Temporal Difference vs. Monte Carlo method
In Monte Carlo method, a trajectory (episode) has to end with a terminal state. The final return was calculated aggregating all rewards along the path. Then from the final step backward, assign each previous step with the return discounted by a rate.
Problems with Monte Carlo method:
- It has to reach a terminal state. That means the sampling path is longer.
- The rewards in the middle is not considered individually. That means the estimation in the middle is not accurate.
- Consider having negative reward and when the final return becomes 0: a trajectory is not going to be useful for learning.
In Temporal Difference, instead of requiring a complete episode, a sublist can be used. At each step i, the estimated return at step i is the estimated return of the next step (i+1) plus the actual reward at step i. The future return on is then discounted.
The main difference from Monte Carlo method:
- The sampling path does not have to be at a terminal state.
- The rewards in the middle are considered at their exact steps. They are excluded individually from the future return.
- When there's only 1 reward, the two methods are the same.
The sum of the immediate reward at (at state s) and discounted future return from state s is called Bellman equation.
TD converges faster and reaches better performance at the same amount of training, comparing to the Monte Carlo method.
Batch Update
Instead of updating the neural network at every step. Play several episodes and the update the neural network (optimizer.step() in PyTorch).
In Monte Carlo method, we collect all state-to-return pairs, and take an average of the return values grouping by the states. And train the neural network.

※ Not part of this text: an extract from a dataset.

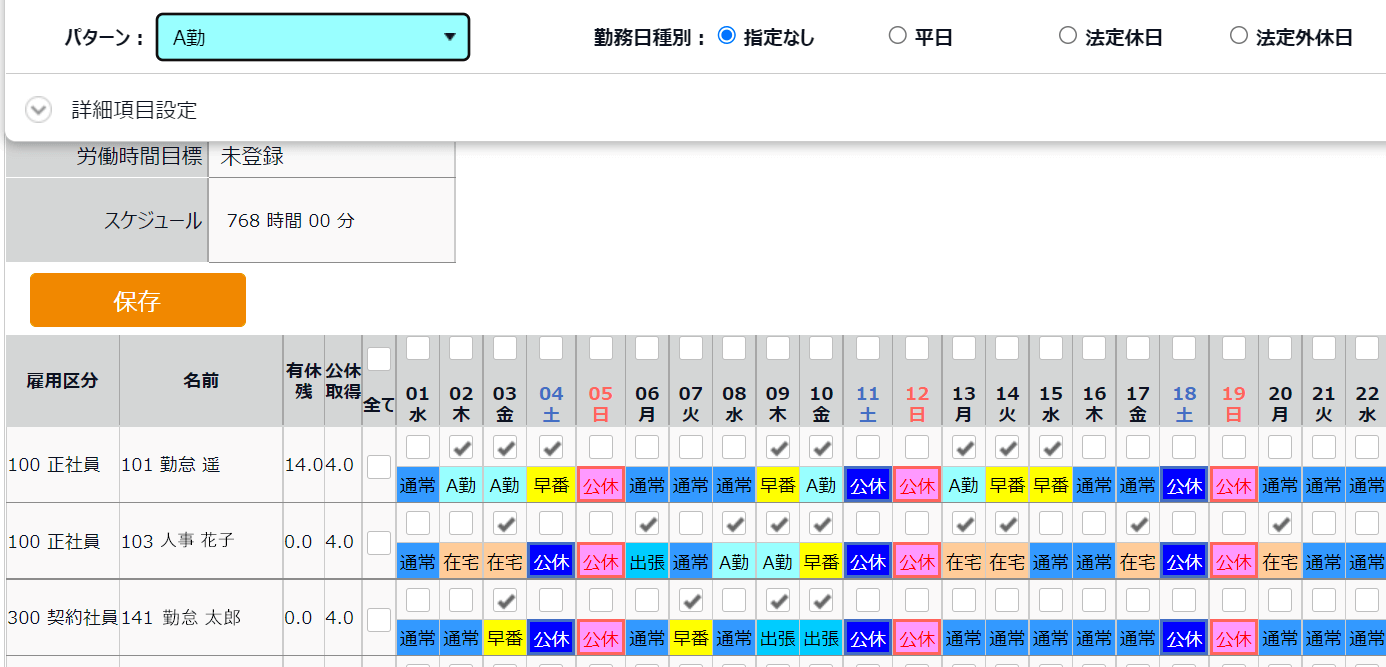Screen dimensions: 1386x667
Task: Click 勤怠 太郎's 早番 cell on day 03
Action: click(x=505, y=638)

This is a problem for a state that rarely occurs. Consider the this example: state A causes state B but failed to get a reward in 1 episode. While state B on average gives two reward at other episodes. The aggregation on A will falsely result in 0 return. (This is untrue because A should can only cause B, which has return of 2.)
A better way often adopted by TD is to consider state transitions between adjacent states. In the above example, State A is related to the return of the Future states, where B's return contribute to State A.